● **Directions**
After locating "Write a Review (25, 407)" in the listing below, copy that line and each one after it exactly, ending with the line that has "Custom Clubs (109, 2252)".
━━━━━ Listed entries
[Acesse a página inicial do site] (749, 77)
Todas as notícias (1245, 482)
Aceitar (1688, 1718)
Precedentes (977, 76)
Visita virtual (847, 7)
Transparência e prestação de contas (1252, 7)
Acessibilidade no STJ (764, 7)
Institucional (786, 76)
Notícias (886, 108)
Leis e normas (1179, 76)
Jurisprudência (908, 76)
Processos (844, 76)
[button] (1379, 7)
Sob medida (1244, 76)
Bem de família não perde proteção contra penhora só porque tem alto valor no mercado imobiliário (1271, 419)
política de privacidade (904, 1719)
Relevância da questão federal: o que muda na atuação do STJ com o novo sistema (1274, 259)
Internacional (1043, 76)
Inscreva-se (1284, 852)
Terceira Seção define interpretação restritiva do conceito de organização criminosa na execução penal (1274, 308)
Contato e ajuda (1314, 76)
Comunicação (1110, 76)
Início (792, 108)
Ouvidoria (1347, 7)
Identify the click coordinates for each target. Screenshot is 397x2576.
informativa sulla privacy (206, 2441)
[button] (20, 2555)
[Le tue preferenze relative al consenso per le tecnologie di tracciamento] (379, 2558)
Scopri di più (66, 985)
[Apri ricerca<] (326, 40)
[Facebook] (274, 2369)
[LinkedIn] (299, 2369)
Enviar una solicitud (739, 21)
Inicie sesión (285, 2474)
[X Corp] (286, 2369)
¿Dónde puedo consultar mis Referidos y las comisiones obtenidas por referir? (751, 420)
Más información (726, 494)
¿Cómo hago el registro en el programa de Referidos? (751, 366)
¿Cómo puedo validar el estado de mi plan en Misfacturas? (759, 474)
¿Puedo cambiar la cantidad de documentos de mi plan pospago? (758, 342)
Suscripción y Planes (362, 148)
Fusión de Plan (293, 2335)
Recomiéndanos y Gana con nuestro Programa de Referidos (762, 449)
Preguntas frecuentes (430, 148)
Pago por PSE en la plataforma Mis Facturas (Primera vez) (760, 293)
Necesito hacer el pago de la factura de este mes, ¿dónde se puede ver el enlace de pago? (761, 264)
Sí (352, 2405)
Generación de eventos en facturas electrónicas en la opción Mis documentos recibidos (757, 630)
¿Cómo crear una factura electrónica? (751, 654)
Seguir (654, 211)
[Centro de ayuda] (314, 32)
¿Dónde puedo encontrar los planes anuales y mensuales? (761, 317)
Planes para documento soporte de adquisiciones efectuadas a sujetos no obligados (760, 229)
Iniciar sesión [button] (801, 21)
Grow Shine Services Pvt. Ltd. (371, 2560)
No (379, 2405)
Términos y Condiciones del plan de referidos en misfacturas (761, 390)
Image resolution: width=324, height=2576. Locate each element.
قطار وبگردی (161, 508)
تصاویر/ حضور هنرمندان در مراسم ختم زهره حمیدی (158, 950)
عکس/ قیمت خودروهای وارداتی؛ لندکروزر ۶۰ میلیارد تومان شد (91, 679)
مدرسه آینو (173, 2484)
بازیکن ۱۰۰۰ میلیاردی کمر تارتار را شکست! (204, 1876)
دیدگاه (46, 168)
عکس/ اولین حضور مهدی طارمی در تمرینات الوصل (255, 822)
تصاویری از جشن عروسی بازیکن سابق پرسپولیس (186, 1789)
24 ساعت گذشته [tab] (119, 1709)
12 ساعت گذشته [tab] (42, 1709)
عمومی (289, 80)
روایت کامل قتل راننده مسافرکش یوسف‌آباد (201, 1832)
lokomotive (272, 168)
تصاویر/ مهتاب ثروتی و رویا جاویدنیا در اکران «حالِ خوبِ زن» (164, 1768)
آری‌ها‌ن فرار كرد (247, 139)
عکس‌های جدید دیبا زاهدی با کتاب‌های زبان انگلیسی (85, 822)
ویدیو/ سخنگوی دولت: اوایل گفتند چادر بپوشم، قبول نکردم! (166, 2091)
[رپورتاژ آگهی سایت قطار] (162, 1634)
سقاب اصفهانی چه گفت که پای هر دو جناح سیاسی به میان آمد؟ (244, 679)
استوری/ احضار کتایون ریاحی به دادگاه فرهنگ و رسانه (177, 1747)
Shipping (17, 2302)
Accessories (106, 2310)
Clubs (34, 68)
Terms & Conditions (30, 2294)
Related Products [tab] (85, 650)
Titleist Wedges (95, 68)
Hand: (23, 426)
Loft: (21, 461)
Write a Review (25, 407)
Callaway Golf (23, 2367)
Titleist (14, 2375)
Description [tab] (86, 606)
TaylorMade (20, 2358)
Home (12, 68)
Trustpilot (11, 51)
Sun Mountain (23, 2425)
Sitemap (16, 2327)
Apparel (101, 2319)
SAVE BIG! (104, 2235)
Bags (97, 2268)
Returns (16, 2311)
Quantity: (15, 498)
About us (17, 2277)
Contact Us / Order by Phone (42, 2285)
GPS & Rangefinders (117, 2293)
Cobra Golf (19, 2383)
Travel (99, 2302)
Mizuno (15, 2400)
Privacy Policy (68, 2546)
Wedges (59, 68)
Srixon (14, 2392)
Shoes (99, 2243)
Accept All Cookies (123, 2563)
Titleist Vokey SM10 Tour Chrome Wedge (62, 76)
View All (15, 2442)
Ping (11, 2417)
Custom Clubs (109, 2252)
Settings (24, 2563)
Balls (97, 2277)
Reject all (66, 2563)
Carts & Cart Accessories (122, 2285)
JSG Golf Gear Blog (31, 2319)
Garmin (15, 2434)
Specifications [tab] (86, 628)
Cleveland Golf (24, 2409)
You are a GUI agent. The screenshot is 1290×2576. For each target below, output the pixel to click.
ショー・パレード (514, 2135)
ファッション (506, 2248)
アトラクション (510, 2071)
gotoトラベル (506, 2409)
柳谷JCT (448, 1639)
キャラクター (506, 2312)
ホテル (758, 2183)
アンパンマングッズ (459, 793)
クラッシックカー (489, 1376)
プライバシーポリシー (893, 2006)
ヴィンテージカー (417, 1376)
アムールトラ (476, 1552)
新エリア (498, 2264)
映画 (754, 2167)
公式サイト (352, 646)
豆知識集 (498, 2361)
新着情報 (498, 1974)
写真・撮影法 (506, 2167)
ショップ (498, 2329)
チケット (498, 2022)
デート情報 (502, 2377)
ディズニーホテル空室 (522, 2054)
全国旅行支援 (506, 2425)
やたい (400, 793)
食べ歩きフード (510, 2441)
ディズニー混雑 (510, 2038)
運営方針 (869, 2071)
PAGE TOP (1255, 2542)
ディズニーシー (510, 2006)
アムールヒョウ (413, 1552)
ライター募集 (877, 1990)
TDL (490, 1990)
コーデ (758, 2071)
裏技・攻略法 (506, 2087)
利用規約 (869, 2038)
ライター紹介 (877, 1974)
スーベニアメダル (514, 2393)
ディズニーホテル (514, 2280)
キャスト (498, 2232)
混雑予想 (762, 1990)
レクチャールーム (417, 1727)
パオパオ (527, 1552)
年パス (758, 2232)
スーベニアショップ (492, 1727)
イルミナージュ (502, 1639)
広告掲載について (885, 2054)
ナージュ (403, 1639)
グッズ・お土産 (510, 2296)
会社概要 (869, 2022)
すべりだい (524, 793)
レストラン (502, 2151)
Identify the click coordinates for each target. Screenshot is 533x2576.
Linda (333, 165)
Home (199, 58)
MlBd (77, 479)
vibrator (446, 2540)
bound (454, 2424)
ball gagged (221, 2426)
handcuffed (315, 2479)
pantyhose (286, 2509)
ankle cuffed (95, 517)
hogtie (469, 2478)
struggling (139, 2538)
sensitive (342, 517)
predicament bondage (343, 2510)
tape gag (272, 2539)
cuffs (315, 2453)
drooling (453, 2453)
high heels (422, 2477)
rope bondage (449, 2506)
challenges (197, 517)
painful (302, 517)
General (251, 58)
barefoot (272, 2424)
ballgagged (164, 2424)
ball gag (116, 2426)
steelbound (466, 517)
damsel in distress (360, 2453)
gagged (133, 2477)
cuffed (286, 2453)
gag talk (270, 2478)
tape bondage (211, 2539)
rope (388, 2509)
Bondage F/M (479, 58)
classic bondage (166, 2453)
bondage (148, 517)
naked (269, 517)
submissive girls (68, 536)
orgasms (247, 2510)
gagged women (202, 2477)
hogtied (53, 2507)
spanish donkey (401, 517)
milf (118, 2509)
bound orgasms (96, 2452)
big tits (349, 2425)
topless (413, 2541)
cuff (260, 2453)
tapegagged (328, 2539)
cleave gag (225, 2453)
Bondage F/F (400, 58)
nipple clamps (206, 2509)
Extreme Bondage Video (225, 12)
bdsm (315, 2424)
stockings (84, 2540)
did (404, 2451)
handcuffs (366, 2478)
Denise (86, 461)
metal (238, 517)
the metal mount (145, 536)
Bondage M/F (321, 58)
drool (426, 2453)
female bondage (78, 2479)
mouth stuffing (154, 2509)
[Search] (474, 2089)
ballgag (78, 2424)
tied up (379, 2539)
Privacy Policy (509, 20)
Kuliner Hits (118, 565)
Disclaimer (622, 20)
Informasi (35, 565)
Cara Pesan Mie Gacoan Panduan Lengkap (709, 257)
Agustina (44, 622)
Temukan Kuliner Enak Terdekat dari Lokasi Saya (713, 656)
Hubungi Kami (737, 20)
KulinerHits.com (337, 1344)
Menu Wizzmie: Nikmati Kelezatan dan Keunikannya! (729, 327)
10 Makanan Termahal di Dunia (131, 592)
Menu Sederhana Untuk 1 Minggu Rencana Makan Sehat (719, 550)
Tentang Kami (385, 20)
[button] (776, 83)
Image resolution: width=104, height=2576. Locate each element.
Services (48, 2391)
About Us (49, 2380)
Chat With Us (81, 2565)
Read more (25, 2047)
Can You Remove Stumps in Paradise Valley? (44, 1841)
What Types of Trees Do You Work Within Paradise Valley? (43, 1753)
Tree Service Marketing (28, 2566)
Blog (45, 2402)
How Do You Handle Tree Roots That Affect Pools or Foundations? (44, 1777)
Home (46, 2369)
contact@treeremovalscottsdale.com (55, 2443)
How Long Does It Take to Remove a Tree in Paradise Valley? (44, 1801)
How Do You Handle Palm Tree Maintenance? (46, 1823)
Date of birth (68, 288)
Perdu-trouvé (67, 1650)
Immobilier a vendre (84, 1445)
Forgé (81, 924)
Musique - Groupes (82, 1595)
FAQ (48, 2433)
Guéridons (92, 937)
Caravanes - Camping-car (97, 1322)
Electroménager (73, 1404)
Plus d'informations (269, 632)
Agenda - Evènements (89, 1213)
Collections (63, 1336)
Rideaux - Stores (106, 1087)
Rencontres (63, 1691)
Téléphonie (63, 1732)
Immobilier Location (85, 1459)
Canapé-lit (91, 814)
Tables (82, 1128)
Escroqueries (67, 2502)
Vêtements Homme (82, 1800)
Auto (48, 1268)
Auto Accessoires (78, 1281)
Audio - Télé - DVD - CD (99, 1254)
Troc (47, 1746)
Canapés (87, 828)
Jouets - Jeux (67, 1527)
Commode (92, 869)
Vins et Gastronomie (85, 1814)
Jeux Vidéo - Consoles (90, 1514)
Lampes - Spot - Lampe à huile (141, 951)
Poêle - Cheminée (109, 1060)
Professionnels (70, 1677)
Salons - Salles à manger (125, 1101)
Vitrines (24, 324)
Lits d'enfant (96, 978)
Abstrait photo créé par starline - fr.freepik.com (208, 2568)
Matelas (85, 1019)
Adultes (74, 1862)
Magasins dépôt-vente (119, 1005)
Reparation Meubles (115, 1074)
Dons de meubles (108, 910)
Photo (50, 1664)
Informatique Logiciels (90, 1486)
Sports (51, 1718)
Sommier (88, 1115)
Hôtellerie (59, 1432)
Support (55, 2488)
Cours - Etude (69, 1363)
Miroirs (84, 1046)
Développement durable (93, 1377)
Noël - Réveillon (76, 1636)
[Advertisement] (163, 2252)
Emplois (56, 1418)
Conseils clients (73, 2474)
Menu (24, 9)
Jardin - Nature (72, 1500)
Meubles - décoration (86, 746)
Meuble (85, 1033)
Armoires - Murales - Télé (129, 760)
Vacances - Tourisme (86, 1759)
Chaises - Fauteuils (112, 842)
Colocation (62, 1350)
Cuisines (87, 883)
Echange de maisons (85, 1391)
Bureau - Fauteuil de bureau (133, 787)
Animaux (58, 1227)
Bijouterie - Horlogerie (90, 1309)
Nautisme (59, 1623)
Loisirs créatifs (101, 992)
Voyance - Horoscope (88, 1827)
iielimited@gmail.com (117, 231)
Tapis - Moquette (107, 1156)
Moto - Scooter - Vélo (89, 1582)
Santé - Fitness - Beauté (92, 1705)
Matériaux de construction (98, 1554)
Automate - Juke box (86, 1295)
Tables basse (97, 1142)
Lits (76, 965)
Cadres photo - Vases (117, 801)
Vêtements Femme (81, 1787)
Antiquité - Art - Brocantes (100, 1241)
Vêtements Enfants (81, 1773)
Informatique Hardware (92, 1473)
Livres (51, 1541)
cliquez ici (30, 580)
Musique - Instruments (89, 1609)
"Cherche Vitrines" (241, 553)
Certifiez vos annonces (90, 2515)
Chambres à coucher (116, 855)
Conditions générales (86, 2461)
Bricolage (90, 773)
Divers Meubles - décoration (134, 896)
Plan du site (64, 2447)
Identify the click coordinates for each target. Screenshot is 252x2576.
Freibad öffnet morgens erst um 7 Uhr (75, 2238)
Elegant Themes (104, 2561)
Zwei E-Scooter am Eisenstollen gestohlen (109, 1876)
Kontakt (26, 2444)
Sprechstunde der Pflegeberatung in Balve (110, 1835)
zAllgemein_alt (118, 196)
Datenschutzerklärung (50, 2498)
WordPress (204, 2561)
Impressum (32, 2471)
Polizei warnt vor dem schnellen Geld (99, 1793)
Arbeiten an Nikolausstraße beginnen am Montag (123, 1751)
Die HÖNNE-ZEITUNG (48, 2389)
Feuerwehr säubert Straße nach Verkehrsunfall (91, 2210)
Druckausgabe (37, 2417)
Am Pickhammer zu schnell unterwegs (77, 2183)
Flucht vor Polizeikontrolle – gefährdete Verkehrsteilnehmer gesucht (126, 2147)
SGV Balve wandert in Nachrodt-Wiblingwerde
━━━━━━━━━━
● **Answer to the problem**
Write a Review (25, 407)
Callaway Golf (23, 2367)
Titleist (14, 2375)
Description [tab] (86, 606)
TaylorMade (20, 2358)
Home (12, 68)
Trustpilot (11, 51)
Sun Mountain (23, 2425)
Sitemap (16, 2327)
Apparel (101, 2319)
SAVE BIG! (104, 2235)
Bags (97, 2268)
Returns (16, 2311)
Quantity: (15, 498)
About us (17, 2277)
Contact Us / Order by Phone (42, 2285)
GPS & Rangefinders (117, 2293)
Cobra Golf (19, 2383)
Travel (99, 2302)
Mizuno (15, 2400)
Privacy Policy (68, 2546)
Wedges (59, 68)
Srixon (14, 2392)
Shoes (99, 2243)
Accept All Cookies (123, 2563)
Titleist Vokey SM10 Tour Chrome Wedge (62, 76)
View All (15, 2442)
Ping (11, 2417)
Custom Clubs (109, 2252)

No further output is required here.